フィンさんがティアナのいう事に対して驚きながら聞き返す。


「バーンが魔王の石像を壊した際、黒いもやにまとわりつかれたって話をサラさん達から聞いたことがあるの――!」


となると……まさかバーンは――!


吹き飛ばされた2人を見ていた僕は、改めてバーンに目をやる。


「だから……バーンは既に魔王に取り付かれていたのかもしれない! もしそうなら……魔王の魔力は……40階層を突破して神々の祝福を受けた者でしか耐えられない――! ムミョウ! 急いで2人を引き離して!」


その言葉に僕は頷き、すぐさま倒れた2人の元へ駆け出す。

バーンの右手が僕へと迫るが、刀で振り払い僕はなんとか2人に近づく。


このまま2人を担いではいけない……


そう考え、乱暴ではあるが2人を皆のいる方へそれぞれ投げ飛ばした。

レイはともかく、バッカスさんはかなり重かったけど、どうにかもやの外まで投げ飛ばすことができ、ロイドさんや衛兵の隊長さんが急いで2人を拾い上げてくれた。


「くっ……すまぬ……ムミョウ君……私達では君の助けに入れないようだ……」


フィンさんが申し訳なさそうにに呟きながら後ろへと下がっていく。

40階層をまだ突破出来ていない『獅子の咆哮』の人達では魔王になりつつあるというバーンの近くには寄ることが出来ない。
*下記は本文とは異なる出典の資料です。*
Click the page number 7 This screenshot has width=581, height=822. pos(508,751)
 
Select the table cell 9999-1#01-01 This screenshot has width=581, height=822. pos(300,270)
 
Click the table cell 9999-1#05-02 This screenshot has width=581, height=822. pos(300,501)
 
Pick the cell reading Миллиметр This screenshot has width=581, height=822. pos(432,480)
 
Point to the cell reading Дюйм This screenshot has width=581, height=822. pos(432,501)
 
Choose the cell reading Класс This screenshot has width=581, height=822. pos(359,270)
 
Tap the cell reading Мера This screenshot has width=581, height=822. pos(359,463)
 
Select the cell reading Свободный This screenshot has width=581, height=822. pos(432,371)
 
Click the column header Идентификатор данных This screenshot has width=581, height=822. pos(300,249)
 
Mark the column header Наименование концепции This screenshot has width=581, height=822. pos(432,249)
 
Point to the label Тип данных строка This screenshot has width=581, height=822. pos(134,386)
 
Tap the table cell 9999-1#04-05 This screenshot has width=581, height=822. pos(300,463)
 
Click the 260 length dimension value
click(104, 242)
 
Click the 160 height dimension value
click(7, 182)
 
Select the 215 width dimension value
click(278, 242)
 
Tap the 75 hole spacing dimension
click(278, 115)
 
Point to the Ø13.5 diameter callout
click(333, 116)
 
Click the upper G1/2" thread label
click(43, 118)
「ムミョウ――私は40階層は突破したけど――祝福は得ることが出来なかったの……ごめんなさい」


ティアナも後ろで、悔しそうな顔をしながら僕に向かって叫ぶ。


現状ここにいる人の中で神々の祝福を受けているのは僕だけ。

僕以外の人達はもやからかなり距離を取って見守るしかない。


スゥ――…… ハァ――……


気分を落ち着けようと、深呼吸をすると刀を構え直しバーンに向かい合う。


「クソ野郎……オ前ノせイダ――! オ前サえイナけレバ――!」


さっきよりもどんどん身体がどす黒く、禍々しくなっていくバーン。

右手の槍だけでなく、左手からも雷が放たれ始める。

バーンの周囲を取り巻くもやもどんどん形を成して数を増やし、槍のような触手になって次々と襲い掛かる。
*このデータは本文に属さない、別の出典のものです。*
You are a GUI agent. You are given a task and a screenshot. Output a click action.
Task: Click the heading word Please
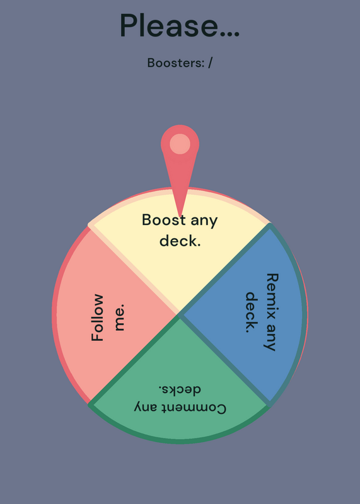click(x=169, y=26)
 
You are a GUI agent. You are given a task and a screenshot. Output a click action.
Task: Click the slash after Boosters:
click(x=210, y=62)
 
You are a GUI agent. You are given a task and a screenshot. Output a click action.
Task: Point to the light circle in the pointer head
click(x=180, y=144)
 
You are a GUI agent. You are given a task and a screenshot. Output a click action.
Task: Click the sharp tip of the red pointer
click(x=180, y=217)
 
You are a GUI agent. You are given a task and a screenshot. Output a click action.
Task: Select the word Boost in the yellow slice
click(x=164, y=220)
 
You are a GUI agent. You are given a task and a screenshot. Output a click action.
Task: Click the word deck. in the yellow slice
click(x=180, y=241)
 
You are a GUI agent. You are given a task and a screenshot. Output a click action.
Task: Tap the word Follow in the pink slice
click(x=98, y=318)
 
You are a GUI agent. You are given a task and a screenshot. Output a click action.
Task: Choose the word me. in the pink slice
click(x=119, y=318)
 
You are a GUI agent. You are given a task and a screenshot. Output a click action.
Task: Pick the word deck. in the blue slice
click(x=252, y=312)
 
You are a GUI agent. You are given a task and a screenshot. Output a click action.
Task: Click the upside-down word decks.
click(x=180, y=389)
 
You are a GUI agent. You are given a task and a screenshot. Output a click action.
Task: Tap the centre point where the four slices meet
click(x=180, y=314)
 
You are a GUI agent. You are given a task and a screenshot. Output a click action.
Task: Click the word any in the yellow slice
click(x=204, y=222)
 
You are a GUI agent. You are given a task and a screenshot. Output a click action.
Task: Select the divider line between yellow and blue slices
click(x=225, y=269)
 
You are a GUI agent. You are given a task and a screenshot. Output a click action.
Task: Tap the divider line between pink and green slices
click(x=134, y=359)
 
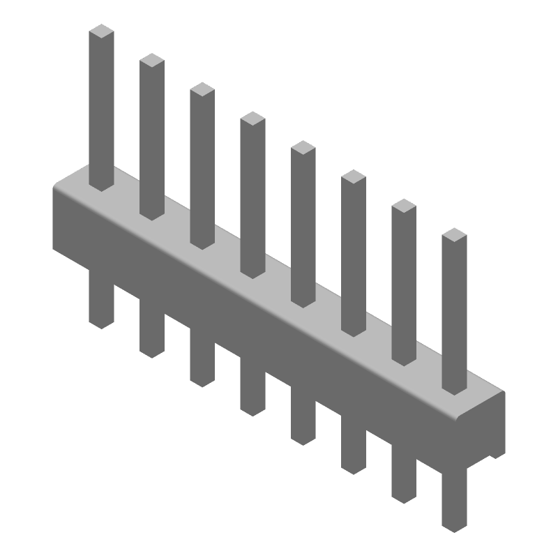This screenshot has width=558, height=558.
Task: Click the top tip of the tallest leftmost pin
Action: coord(102,31)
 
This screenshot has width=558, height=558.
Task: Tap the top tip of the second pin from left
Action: coord(152,61)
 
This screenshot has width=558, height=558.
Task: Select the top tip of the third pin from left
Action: coord(202,89)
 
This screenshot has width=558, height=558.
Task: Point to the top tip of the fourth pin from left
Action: coord(252,119)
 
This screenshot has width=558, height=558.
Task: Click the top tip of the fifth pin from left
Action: coord(303,147)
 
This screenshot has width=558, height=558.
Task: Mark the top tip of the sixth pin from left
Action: coord(354,176)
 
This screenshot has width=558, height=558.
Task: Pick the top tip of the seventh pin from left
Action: coord(404,206)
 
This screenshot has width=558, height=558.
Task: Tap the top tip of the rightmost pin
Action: coord(454,235)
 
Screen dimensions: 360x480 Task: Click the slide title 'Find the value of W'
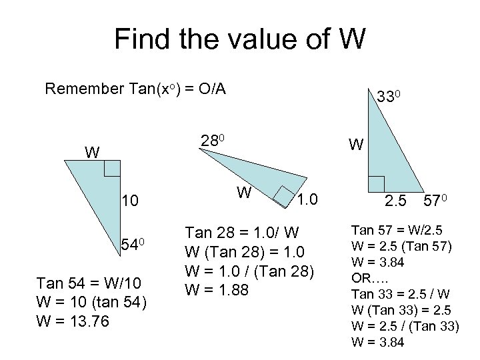[240, 39]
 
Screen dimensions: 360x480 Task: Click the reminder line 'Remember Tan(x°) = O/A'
[135, 89]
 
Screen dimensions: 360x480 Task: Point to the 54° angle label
[133, 245]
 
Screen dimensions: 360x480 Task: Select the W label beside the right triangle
[356, 144]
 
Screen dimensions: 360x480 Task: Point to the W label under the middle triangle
[245, 193]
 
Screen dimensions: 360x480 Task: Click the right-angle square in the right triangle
[376, 184]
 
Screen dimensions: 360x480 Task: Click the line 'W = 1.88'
[217, 290]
意識を集中させ、白い線をなぞって繰り出される攻撃を躱し続けながら、隙を見てバーンへ斬りかかっていった。


一気に駆け寄り、すれ違いざまに胴体を薙ぎ払うが、もやによってすぐさま斬られた胴体の隙間が埋められ元通りになる。

ならば今度はと、僕を狙った触手の槍を足場にして一気に近づき首を飛ばす。

だが、飛ばした首にもやが絡みつき、こちらもすぐさま元通りにくっついてしまう。


斬られた箇所がすぐにくっつくかもやによって復元され、どんどん身体も大きくなっていく。
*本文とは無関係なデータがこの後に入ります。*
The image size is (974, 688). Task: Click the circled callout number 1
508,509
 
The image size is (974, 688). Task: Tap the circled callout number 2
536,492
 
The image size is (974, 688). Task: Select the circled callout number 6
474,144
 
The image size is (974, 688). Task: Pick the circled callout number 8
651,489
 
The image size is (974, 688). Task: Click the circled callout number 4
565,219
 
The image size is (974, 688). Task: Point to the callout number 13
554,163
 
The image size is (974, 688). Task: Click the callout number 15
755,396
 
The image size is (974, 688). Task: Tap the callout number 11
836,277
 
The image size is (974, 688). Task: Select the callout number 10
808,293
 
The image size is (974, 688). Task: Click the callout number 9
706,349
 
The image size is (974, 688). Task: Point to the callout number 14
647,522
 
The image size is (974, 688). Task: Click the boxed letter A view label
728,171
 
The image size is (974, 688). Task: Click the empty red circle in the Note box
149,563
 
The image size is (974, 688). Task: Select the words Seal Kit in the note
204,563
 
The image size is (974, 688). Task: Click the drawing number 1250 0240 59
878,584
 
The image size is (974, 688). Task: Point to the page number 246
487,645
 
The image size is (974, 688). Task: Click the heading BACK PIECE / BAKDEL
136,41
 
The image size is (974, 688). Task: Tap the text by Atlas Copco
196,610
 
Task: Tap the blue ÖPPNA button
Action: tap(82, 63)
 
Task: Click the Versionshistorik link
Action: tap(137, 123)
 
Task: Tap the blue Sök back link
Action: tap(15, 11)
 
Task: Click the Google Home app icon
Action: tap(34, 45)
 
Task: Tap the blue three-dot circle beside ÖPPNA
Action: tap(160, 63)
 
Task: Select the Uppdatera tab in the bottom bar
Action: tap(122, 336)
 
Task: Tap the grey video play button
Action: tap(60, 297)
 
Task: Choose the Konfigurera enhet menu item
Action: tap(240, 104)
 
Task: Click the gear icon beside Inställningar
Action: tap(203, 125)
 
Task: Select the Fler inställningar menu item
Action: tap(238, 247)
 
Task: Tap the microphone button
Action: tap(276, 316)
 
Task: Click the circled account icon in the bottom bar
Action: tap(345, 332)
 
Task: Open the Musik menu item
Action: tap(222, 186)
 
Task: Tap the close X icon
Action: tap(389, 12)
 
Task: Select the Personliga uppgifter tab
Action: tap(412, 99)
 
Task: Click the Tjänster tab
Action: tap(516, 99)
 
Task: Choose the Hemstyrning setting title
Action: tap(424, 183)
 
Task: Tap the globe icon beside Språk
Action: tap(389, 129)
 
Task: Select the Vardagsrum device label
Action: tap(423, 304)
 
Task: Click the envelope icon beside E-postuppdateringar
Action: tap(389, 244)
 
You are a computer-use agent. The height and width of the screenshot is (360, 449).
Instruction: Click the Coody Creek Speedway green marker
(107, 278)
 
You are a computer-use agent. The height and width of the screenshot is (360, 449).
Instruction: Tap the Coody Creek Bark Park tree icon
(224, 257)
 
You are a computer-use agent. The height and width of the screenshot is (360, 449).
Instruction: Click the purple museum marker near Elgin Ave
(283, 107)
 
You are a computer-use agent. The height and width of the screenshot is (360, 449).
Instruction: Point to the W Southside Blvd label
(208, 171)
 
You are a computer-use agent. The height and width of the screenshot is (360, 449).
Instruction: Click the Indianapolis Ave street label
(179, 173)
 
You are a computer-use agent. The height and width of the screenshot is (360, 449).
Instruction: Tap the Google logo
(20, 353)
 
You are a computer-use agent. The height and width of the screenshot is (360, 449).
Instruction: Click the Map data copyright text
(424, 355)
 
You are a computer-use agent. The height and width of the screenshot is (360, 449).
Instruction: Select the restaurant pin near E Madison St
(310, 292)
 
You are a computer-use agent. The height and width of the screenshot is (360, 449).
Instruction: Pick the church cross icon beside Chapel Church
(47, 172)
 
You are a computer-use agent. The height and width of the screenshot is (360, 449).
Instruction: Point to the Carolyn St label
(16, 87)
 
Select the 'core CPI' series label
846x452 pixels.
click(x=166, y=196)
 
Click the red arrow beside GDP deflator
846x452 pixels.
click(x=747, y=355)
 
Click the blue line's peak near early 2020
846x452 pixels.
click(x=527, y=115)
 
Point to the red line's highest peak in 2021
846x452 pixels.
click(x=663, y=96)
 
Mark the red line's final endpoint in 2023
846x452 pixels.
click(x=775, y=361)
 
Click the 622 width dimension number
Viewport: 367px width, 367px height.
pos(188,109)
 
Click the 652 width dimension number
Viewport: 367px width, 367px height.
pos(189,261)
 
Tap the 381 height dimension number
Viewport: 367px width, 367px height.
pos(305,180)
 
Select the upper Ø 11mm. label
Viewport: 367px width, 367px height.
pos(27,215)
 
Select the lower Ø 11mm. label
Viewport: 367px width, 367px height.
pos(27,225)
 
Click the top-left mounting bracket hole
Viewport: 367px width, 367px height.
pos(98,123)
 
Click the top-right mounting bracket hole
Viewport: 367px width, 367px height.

迫る触手も右手ほどの硬さはないものの、斬られてもすぐに新しい触手が伸びてきてしまう。


このままでは……キリがない――!


一旦後ろに下がって距離を取る。


何か……手は……!


意識を集中させ、デッドマンの時のように弱点を探る。

バーンの心臓辺りに小さな光が見えたものの、それを阻むように触手が蠢き続ける。


触手も、あの心臓辺りの光も一気に斬らなければ倒せない……


その時、師匠の最後の姿が頭の中に浮かんできた。

雪の中、ただただ綺麗だと思ったあの一振り。

刀が降り抜かれた瞬間、オーク数十体が一瞬で全員首を飛ばされて死んでいた。


僕にも……あれを……あの一振りを……


刀を鞘に納め、目を閉じ、腰をかがめる――。


――動きの止まった僕に対して無数の触手が迫り来る。


意識を深く沈める――。

周囲の音が消え、感じるのは何本も僕に迫る触手とその先に見える小さな光――。


師匠の最期を思い浮かべる。


あの時の師匠が、僕に伝えたかった答えとは何だったのか……僕にはまだ分からない。

けれど、あの一振りを再現できたなら……僕はまた一歩強くなれるような気がする。

そして……師匠に近づけるような気がする。


鞘を握る左手、柄を握る右手、地面を踏みしめる両足、どんどんと力を込める。

師匠の最後の姿を……刀を振り抜いたあの様子を鮮明に思い出していく。


今振るう剣に求めるものは……あのバーンを倒すこと……

すべての触手をなぎ払い、あの光を――斬る!


スゥ――……ハァ!


僕は目を見開き、息を吐く同時に、一気に刀を振り抜いた――!


――――――――――――――――――――……


一気に身体から力が抜けていくのが分かる。

片膝をついて息も荒くなっていく。


バーンの方を見れば、動きを止め触手もまるで彫刻の様に固まっている。


「バッバカナ! コノ俺が――! マたコンナクソ野郎に負けルナんテ! ガアァァァァァァ!」


触手が形を失い消えていき、バーンの身体も心臓の辺りからズレ落ちていく。


周囲を取り巻いていたもやも消え失せ、半分に斬られたバーンの身体も、脈打っていた血管が消え、皮膚も肌色に戻って身体も小さくなり、普通の人間へと戻っていく。


「終わった……の?」


その光景を見ていたメリッサさんが呟くと、一斉に皆が僕の所へ駆け寄る。

ティアナが真っ先に僕へ走り寄る。


「良かった……本当に良かった……」


涙を流しながら抱きついたティアナの頭をなでる。

レイやミュールも僕の脇腹に抱きついて離れない。


「師匠! 良かったあ……」


「ムミョウさん……怖かったんだからあ……」


2人とも涙と鼻水で顔がグチャグチャになっている。


『獅子の咆哮』の人達も皆で僕を祝福してくれた。


――クックック、これで忌々しい神の祝福も消えた……ようやくワシも本当の……――


風に乗って誰かのつぶやきが聞こえた気がしたけど、その声はすぐに僕の耳から飛んで離れていった。


その後、バーンの身体は援軍の衛兵さん達によって厳重に鉄の箱に入れられ、鎖で封印されながら運ばれていく。


僕達も屋敷に戻って今日はゆっくり休むことに決めた。

明日から領主やジョージさんに呼ばれたりしてまた色々騒がしくなるだろう。

けれど……ようやく戻るであろう日常を……僕はベッドの中で思い浮かべつつ、隣にいるティアナと手を繋ぎながら一緒に眠りに落ちていった。